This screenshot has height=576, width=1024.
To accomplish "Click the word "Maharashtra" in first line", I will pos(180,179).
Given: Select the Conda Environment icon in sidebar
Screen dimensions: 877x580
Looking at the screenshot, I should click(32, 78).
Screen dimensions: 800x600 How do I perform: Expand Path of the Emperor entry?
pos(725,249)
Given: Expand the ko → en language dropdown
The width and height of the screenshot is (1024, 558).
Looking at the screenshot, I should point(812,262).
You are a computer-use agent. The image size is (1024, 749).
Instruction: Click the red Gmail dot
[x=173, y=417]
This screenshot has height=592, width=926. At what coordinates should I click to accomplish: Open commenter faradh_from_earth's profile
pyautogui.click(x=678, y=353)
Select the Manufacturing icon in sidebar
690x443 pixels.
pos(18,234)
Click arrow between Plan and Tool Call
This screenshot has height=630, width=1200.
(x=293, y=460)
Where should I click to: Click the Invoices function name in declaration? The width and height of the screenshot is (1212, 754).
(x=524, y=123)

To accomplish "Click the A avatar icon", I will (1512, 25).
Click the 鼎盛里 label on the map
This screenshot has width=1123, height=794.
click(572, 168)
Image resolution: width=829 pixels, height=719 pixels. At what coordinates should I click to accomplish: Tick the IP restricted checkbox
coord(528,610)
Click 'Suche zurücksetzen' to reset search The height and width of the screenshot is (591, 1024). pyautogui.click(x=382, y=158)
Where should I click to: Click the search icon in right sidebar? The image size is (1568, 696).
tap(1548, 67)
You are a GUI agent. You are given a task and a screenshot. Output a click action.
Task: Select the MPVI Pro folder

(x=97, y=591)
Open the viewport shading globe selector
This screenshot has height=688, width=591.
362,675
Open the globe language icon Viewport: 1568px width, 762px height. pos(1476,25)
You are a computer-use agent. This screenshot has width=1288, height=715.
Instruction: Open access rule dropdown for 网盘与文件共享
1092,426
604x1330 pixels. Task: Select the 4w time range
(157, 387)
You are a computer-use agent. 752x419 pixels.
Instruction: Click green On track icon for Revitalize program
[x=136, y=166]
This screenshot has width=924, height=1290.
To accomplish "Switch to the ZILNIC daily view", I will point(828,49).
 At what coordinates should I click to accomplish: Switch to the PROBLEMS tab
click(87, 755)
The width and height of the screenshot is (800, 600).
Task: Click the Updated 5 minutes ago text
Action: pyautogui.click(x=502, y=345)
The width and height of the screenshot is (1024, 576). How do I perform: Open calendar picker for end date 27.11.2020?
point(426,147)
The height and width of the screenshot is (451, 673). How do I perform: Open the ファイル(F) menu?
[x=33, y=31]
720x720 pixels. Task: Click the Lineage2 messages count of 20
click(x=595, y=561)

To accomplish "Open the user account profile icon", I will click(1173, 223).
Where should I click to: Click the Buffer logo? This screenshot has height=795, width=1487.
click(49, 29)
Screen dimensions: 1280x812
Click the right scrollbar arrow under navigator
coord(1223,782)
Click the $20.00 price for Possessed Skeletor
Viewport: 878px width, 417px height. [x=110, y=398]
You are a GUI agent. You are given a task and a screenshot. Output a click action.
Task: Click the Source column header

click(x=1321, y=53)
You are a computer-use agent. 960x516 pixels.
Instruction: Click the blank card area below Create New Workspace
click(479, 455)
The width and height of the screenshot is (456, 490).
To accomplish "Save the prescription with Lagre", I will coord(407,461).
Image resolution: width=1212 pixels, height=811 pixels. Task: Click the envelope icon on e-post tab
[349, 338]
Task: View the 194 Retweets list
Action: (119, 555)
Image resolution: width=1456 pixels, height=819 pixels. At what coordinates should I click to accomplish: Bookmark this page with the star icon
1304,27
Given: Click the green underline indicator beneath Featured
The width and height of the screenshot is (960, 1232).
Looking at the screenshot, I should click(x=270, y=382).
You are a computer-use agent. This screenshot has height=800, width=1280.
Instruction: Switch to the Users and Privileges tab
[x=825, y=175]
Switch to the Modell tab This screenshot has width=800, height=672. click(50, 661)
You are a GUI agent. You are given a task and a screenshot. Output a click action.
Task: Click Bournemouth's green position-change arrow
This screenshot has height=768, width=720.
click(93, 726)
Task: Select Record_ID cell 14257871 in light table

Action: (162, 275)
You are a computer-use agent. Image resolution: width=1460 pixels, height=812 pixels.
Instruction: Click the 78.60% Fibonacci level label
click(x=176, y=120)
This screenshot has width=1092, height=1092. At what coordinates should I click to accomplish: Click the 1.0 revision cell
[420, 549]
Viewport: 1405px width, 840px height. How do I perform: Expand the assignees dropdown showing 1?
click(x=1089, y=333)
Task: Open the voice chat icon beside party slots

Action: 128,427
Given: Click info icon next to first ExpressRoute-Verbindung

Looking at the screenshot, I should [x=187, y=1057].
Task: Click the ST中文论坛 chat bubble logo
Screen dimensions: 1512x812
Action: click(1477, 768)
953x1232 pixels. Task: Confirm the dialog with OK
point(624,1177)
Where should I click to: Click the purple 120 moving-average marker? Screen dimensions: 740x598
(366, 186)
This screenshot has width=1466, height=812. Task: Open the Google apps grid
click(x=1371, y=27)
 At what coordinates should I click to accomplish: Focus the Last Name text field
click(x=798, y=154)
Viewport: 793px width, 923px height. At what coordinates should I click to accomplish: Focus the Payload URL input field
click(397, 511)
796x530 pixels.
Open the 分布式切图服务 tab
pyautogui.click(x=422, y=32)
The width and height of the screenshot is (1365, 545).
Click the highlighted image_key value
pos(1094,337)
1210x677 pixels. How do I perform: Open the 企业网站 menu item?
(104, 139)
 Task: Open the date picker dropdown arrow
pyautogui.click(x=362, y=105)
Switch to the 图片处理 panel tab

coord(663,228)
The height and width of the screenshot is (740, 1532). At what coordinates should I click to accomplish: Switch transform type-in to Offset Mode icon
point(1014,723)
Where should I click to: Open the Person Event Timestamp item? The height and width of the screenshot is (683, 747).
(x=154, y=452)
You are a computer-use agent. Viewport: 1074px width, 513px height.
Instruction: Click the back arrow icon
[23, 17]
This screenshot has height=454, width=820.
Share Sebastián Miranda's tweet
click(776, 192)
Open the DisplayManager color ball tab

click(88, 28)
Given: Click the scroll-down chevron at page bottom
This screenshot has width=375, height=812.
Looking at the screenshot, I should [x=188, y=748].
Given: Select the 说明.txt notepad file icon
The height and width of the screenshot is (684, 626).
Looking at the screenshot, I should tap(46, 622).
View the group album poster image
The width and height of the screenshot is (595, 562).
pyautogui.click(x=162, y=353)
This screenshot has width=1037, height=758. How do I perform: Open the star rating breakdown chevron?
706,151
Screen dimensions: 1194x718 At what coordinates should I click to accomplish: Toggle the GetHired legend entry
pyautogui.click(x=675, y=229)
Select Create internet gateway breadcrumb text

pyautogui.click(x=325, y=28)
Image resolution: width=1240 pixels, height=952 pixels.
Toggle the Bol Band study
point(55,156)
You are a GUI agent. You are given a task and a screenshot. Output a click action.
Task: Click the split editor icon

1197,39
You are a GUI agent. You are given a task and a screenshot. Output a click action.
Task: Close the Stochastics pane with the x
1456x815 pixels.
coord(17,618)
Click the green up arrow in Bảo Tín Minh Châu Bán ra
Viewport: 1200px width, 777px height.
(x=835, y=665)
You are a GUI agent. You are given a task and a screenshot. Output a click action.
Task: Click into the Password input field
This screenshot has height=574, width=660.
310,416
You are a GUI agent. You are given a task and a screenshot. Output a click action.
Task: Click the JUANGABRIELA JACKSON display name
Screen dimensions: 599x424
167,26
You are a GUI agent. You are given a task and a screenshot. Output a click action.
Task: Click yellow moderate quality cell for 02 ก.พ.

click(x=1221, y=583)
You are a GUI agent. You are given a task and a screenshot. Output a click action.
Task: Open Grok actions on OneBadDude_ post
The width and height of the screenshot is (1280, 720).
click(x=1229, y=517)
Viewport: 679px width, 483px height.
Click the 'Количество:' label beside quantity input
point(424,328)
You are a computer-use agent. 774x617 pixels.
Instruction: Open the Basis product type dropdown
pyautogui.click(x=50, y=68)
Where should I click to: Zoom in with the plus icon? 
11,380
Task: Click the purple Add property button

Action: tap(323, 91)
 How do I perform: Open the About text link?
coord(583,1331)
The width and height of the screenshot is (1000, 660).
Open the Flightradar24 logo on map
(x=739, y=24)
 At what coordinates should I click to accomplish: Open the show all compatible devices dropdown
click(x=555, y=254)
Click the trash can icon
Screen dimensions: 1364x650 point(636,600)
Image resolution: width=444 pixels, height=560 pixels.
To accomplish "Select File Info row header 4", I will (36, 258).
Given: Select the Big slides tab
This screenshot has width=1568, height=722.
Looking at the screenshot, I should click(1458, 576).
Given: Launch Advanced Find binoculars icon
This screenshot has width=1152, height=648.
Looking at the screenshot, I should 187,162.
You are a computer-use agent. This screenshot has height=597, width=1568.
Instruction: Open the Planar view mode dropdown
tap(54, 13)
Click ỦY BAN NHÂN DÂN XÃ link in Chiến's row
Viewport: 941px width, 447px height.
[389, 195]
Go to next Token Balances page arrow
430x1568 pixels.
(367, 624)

§ **Work item**
If a line in the entries contains the word "language", copy that line out.

§ **Result of this exercise**
Given: Expand the ko → en language dropdown
Open the globe language icon Viewport: 1568px width, 762px height. pos(1476,25)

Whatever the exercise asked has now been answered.